UUNET/WorldCom Backbone Diffiiculties
FearlessFritz writes "UUnet seems to be having a bad time recently. Several sites in the SouthEast of the US have been slow or down. Here is Worldcom's quote from their web page: 'WorldCom is currently experiencing an interruption of service in various hubs in the U.S. We are working to restore a routing anomaly, and making necessary progress toward resolving this disruption in service.' There are several rumors abounding, but the best is that they performed a hardware upgrade that failed. Is anyone outside of the Southeastern U.S. experiencing the effects of this outage? (I am peered to several providers so I can post!)"
I have had very slow internet access most of the day in the upper midwest. The problem started at about 8:15 CT this morning.
Im in Alexandria, VA, and I've had horrible service all day long. I could get local sites, but nothing far away. Pinging slashdot wont even work half the time :(. And no google....
I can verify this issue. I work for a company out of the DC area and our data lines are provided by UUNet. I live in Kansas though and do all my work via SSH to the servers in DC. This morning my SSH sessions would randomly seem to hang. After a bit of investigation I started noticing it was taking like 600ms per hop once I got to the UUNet network. So that is North-East there.

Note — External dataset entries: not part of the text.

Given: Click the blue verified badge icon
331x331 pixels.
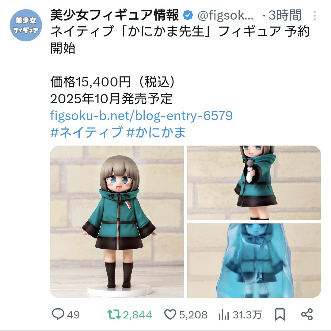Looking at the screenshot, I should 188,15.
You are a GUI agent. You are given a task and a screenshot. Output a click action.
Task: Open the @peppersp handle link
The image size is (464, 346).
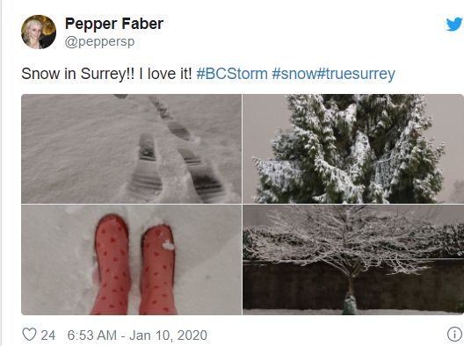[x=99, y=41]
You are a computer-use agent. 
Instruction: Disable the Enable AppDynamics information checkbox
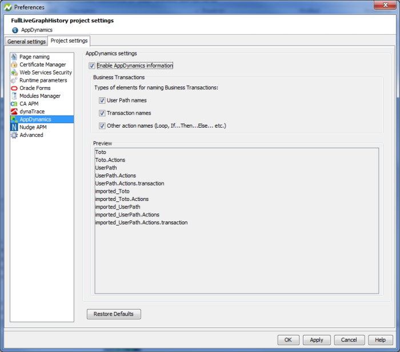92,66
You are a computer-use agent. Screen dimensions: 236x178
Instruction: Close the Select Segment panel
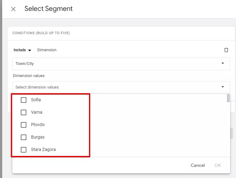[13, 9]
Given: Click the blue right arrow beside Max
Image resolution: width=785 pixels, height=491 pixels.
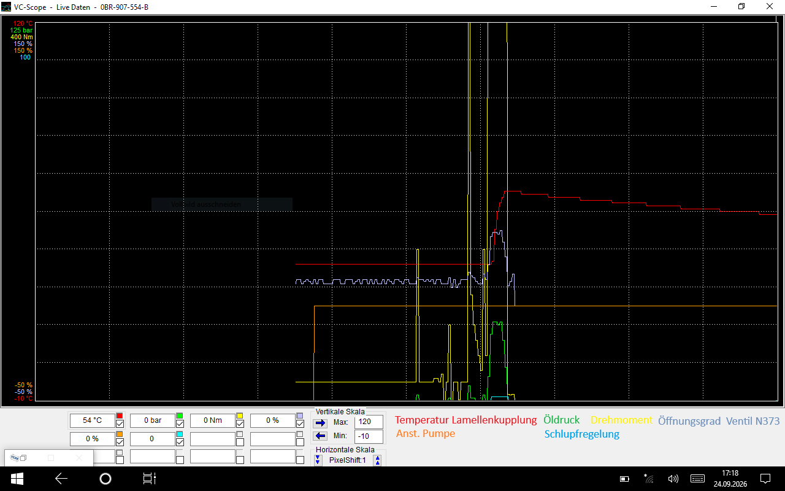Looking at the screenshot, I should tap(321, 423).
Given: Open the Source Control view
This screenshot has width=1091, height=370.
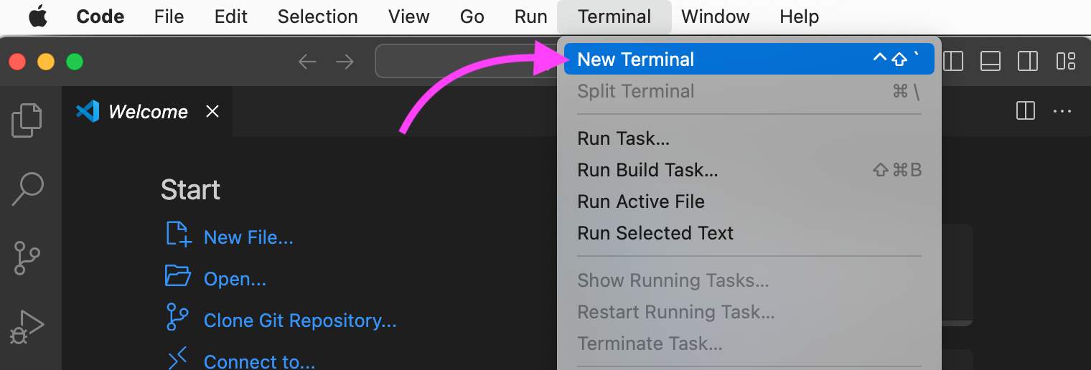Looking at the screenshot, I should point(27,258).
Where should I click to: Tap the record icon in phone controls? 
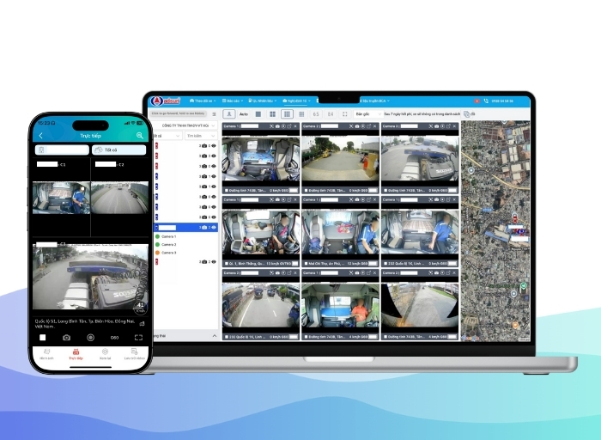[90, 338]
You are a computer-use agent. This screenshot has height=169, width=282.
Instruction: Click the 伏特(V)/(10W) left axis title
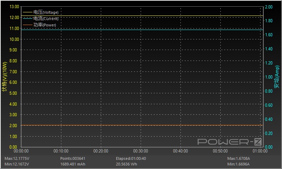pos(5,77)
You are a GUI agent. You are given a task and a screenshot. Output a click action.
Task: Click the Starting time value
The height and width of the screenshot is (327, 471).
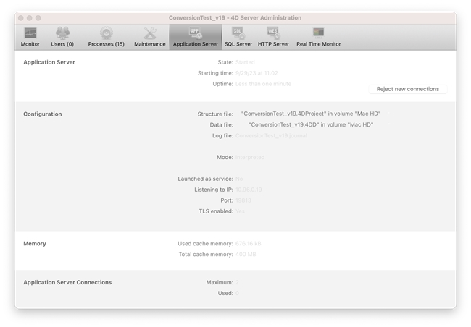pyautogui.click(x=256, y=73)
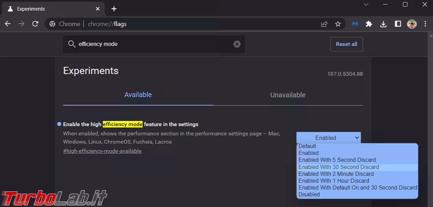The width and height of the screenshot is (433, 207).
Task: Click the browser back arrow
Action: 8,24
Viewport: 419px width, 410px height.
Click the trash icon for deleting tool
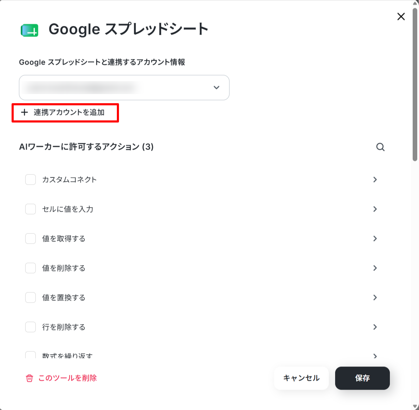(x=29, y=378)
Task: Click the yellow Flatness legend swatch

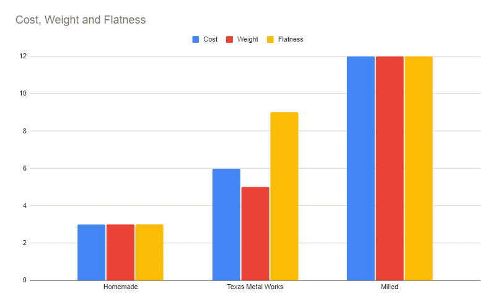Action: point(270,39)
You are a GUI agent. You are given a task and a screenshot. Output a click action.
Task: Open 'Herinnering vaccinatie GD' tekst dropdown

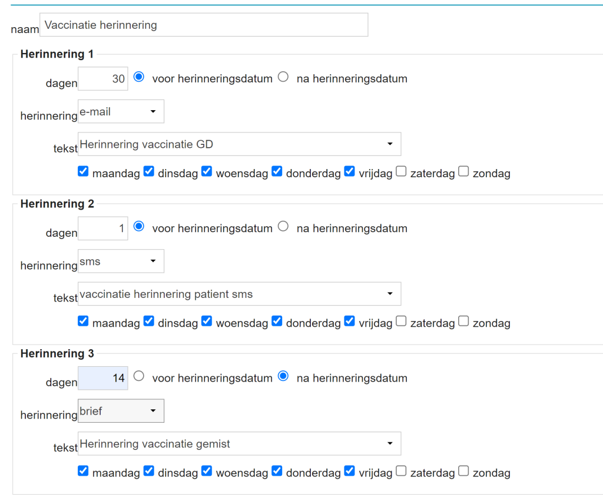point(239,144)
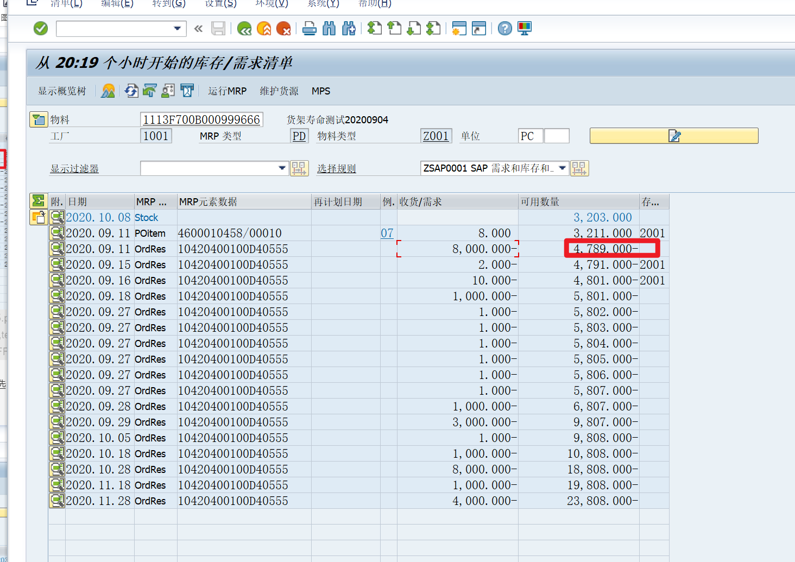Click the customize local layout monitor icon
This screenshot has height=562, width=795.
click(x=524, y=28)
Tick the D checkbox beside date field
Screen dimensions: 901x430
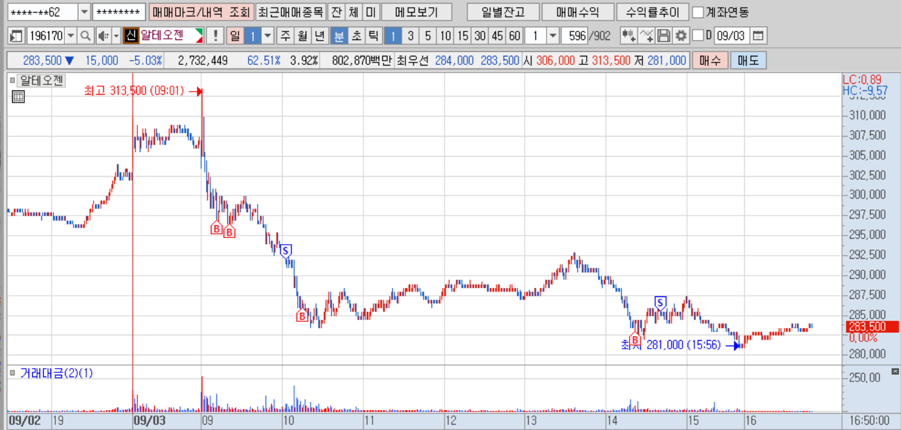(698, 36)
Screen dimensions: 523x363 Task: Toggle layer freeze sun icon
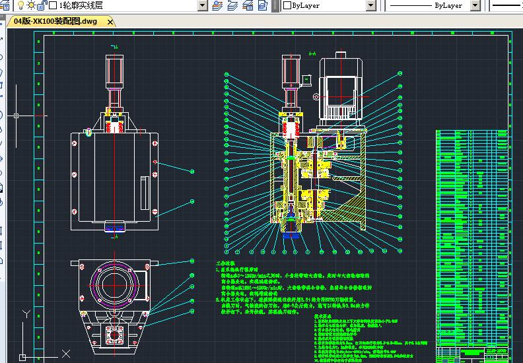31,5
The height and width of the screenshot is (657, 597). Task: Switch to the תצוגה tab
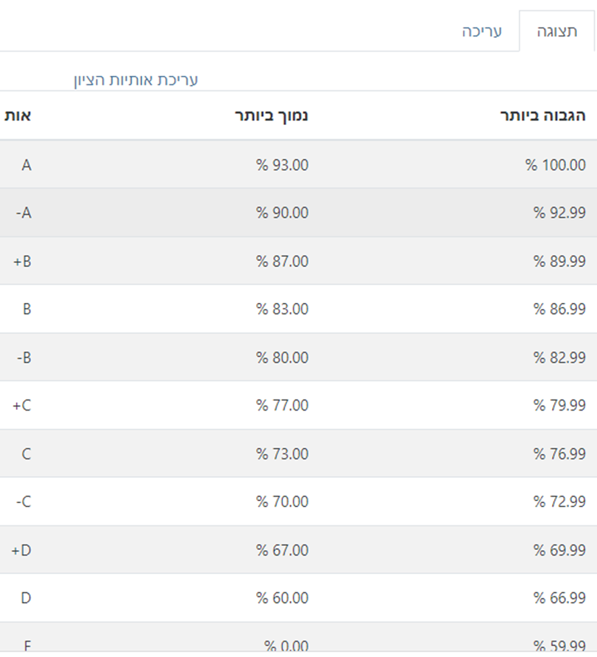pos(557,31)
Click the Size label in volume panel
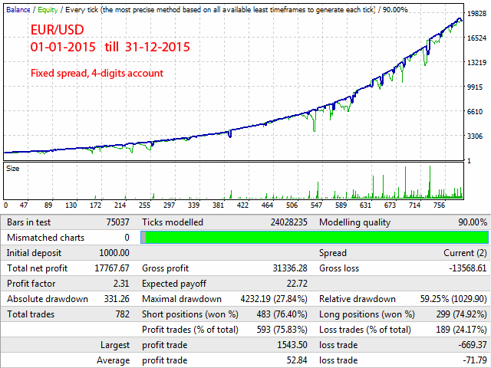The height and width of the screenshot is (368, 491). coord(13,166)
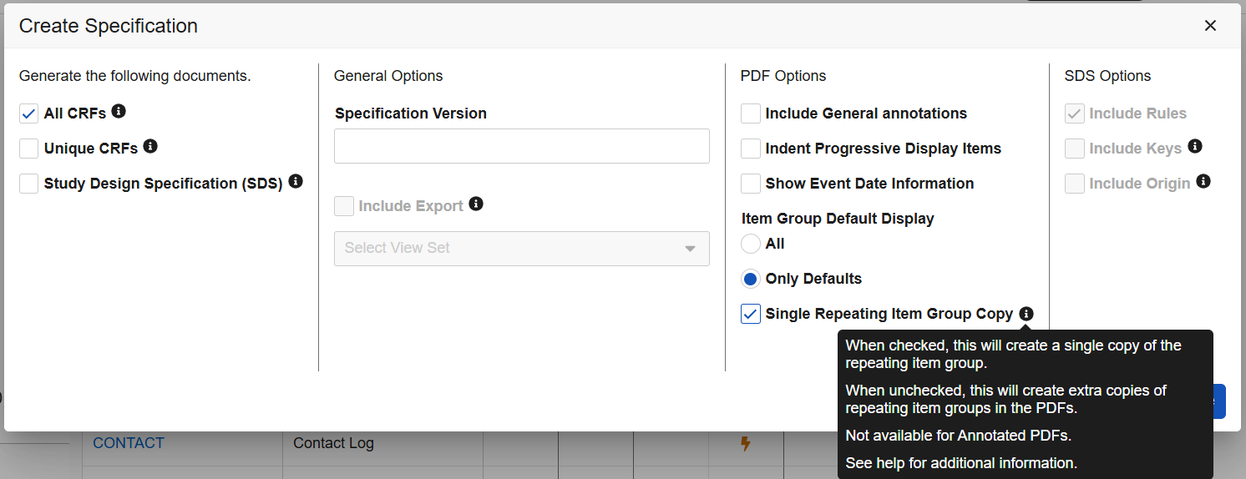1246x479 pixels.
Task: Select the All radio button for item groups
Action: (751, 244)
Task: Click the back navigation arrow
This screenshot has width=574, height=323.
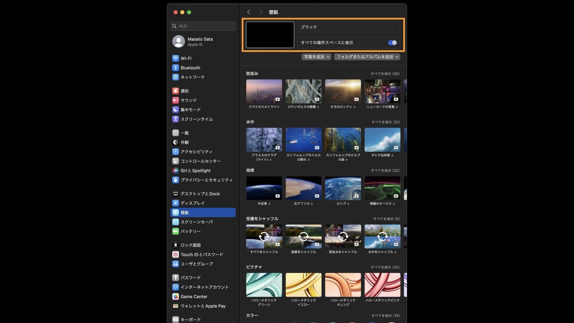Action: (248, 11)
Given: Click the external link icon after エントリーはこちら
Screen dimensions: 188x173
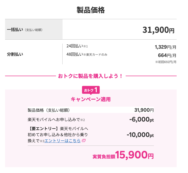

Unstable Apps: Our Android Apps Don't Suck
a whole lot of red over at the InternetTrafficReport any other good informative sites?
May this post be indexed by spiders, and archived for all to see as my Internet epitaph.
I work at a small hosting company and our UUNet connectivity (Central California via Anaheim hub) has been screwed since around 6am pacific time. Up and down all morning with latency between 500 and 2000 ms when it is up. Yay worldcom.
Check it out here
www.msnbc.com/news/816663.asp
Yep I'm a karma whore...dunno why...
Yup - up here in Eastern Canada too.
http://www.merit.edu/mail.archives/nanog/msg040
nothing concrete and MIDS doesn't show anything on the weather reports (not that it means anything).
I am a WCom customer in NYC. We have a hub-and-spoke VPN from them, hub in NYC and spokes around the USA.
We have had problems today around the country including NYC. Most of them seem to be resulting from routing issues across their backbone.
Have had problems all day, though it seems to be clearing up now.
Most of our issues have been problems resolving names, in fact hitting IP addresses has been possible throughout our problems.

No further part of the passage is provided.